Something about blogging always struck me as slightly narcissistic at the core. The very premise consists of writing about your life with the thought that it might be interesting enough for others to want to read about it. My fear of ever coming across as self-important also diverted my attempts at blogging. I am self-deprecating to a fault. I cringe at anything that would ever come across as haughty. I have a soft spot for humility and run for the hills when I smell narcissism. Maybe because I’ve always been surrounded by people with egos large enough to sit next to them in the passenger seat.  After all, I’ve made a career working in television (an industry not really lacking in the inflated ego department). Yet, I have always gladly played the supporting role. It’s a part I’m very comfortable with. But, again, time to leave the comfort zone, as cozy as it might be here, sipping tea in our jammies in front of the fireplace.

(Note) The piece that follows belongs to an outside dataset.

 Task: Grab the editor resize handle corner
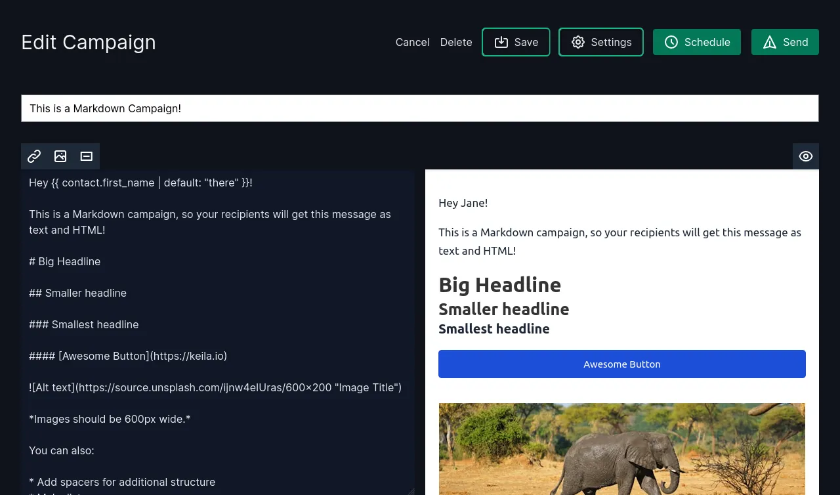tap(411, 491)
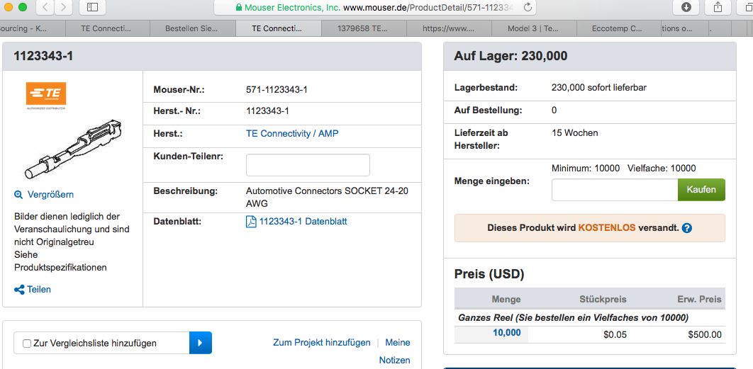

So here I am. Slowly peeling the clothes off. Letting my words run wild across the page.

My loves, my heart, my three wild things, they are the boys who fill my days, who feed a large portion of my soul. They will be written about with pseudonyms, yet to be determined. For now, they are 6, 2 and 6 months. They are two Virgos and a Libra. They are equal parts joy and pain, bitter and sweet, yin and yang. They challenge me. They teach me. Mostly about patience and unconditional love.

They are the best gifts ever bestowed upon me. And on this journey, my only hope is that I can do right by them.